▸ RAW RECORDS:
==================================================

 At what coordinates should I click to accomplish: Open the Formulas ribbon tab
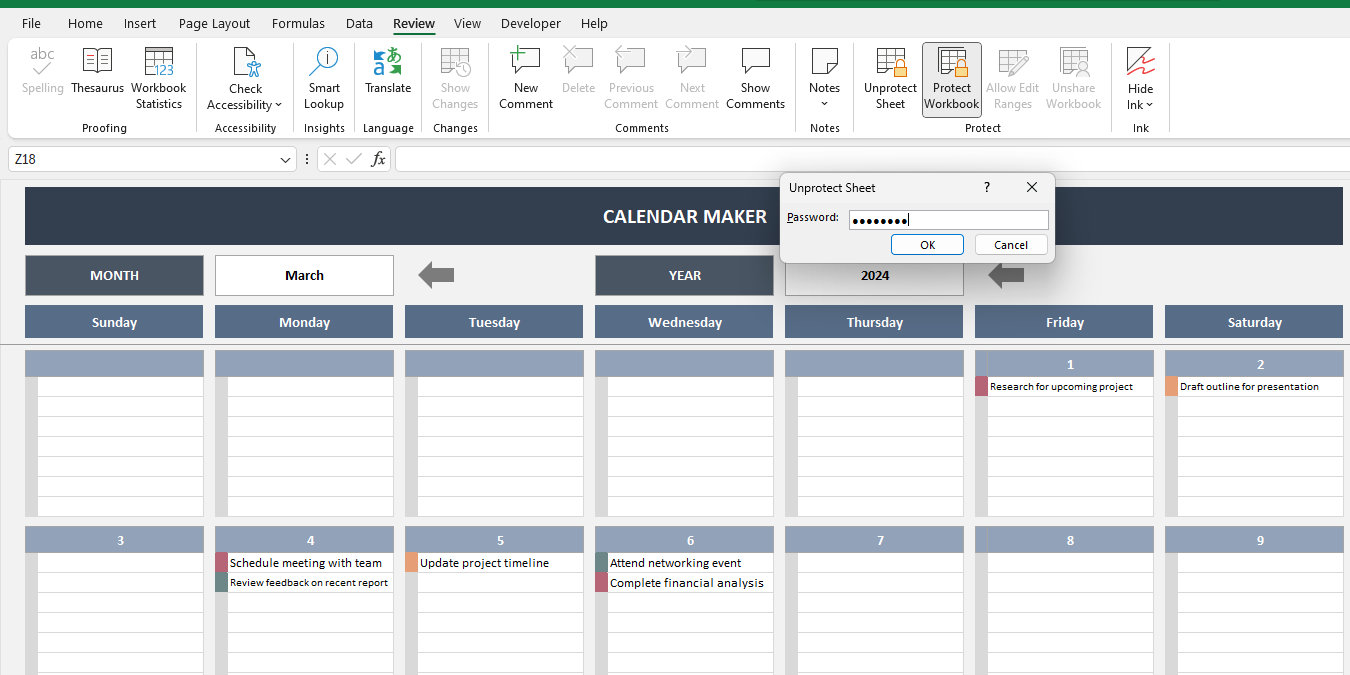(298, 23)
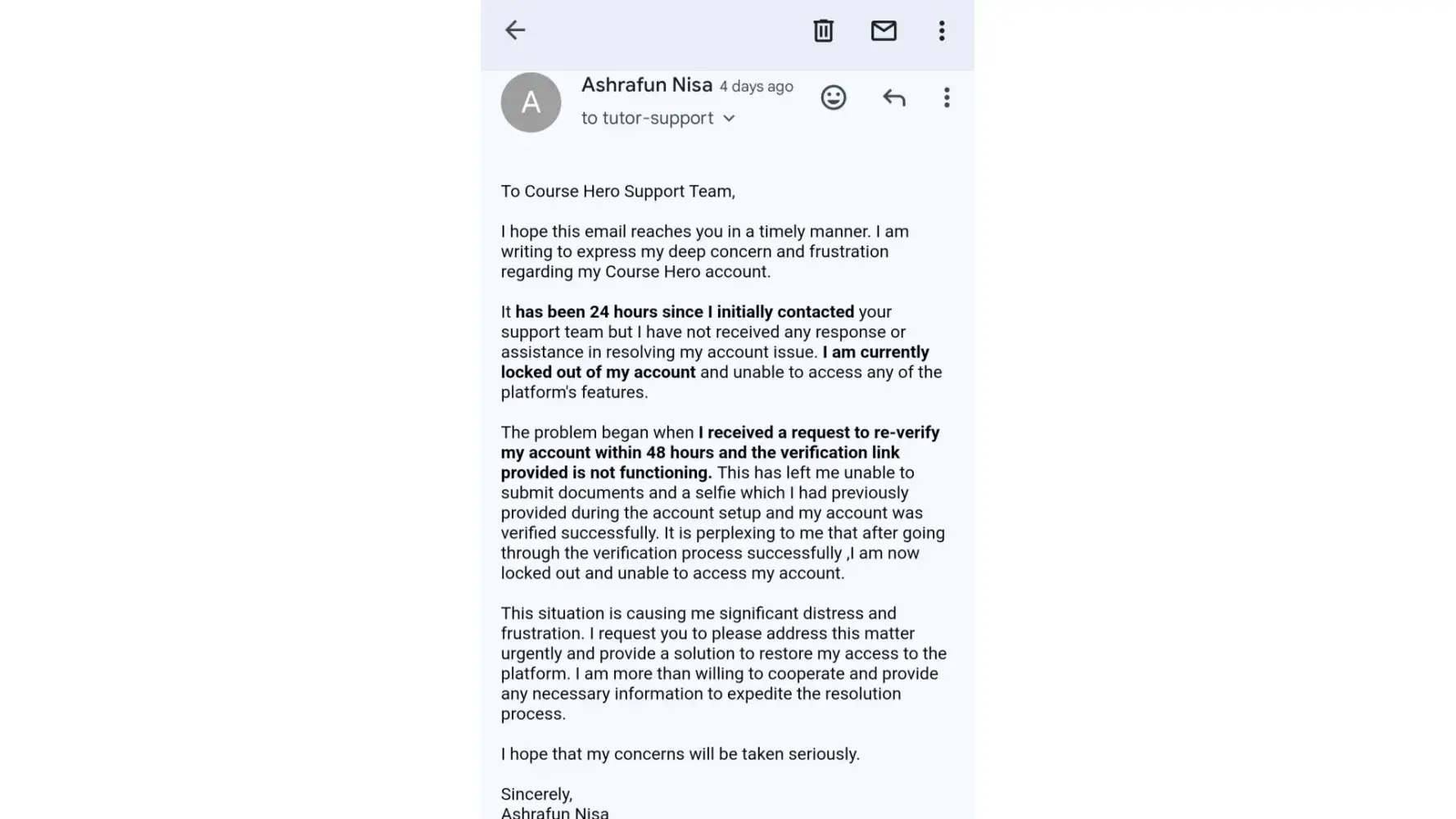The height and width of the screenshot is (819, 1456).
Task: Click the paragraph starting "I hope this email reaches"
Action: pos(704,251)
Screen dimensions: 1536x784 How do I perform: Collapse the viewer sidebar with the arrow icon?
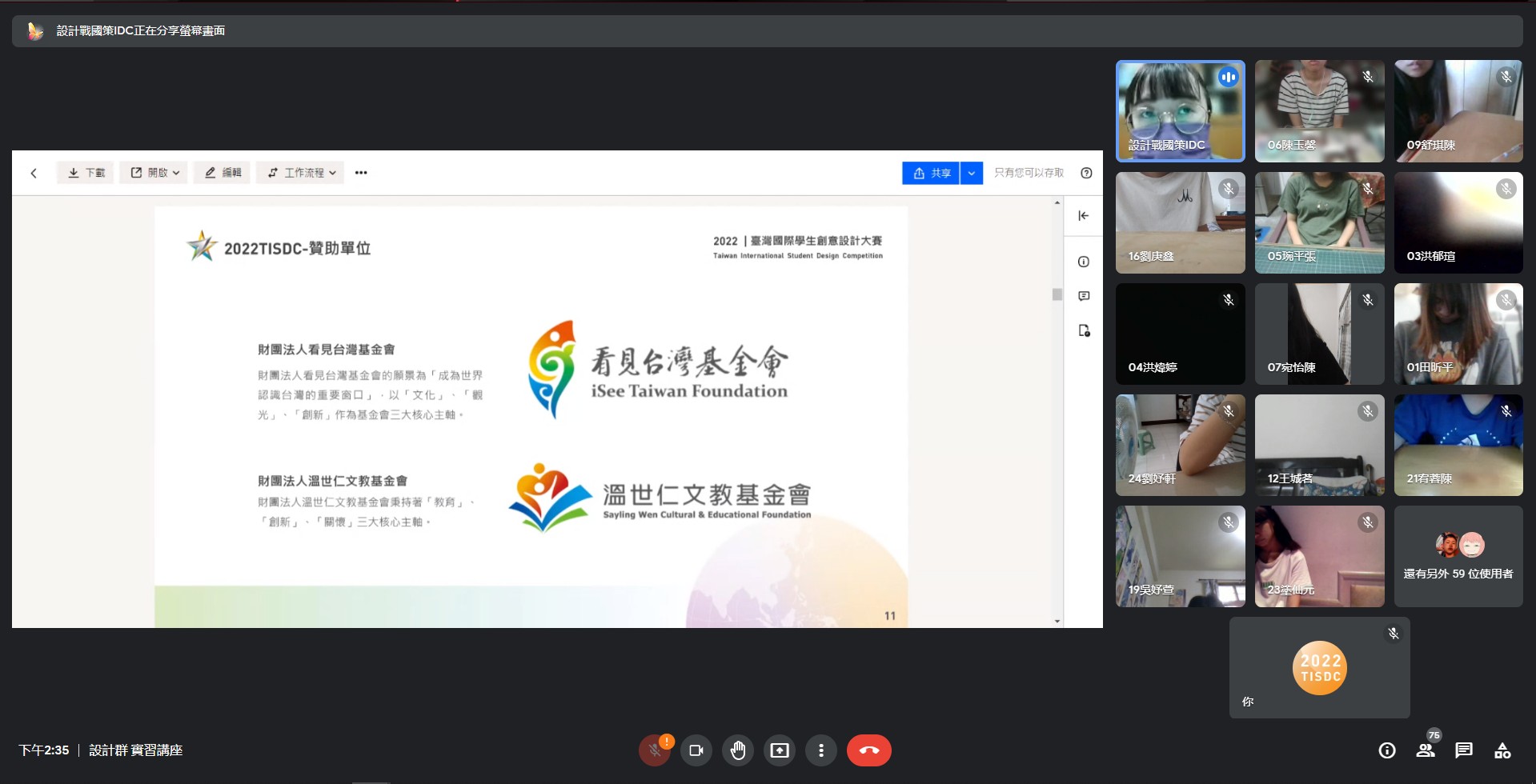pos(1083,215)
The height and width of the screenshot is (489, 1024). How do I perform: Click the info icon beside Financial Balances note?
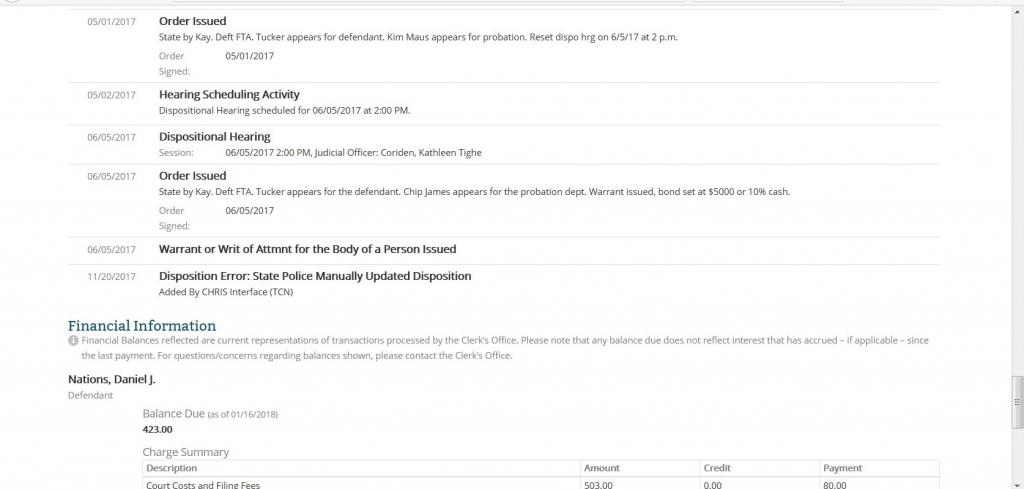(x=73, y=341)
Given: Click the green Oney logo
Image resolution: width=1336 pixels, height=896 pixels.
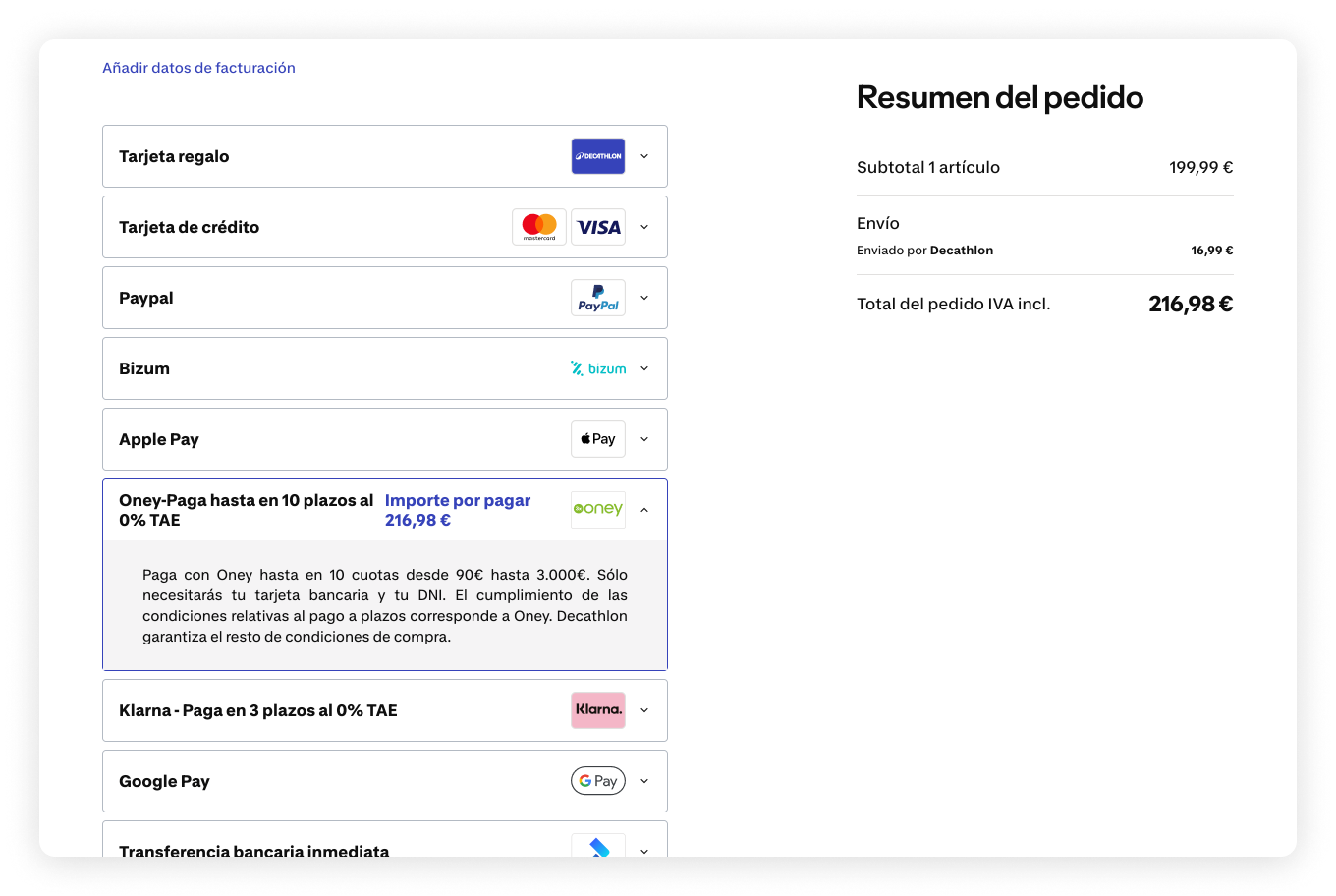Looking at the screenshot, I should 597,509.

==================================================

▸ DO THIS:
Pull out every line of the records that contains the word "icon". Case counts.

▸ THE OUTPUT:
Screen dimensions: 1536x784 How do I perform: Collapse the viewer sidebar with the arrow icon?
The height and width of the screenshot is (489, 1024). How do I perform: Click the info icon beside Financial Balances note?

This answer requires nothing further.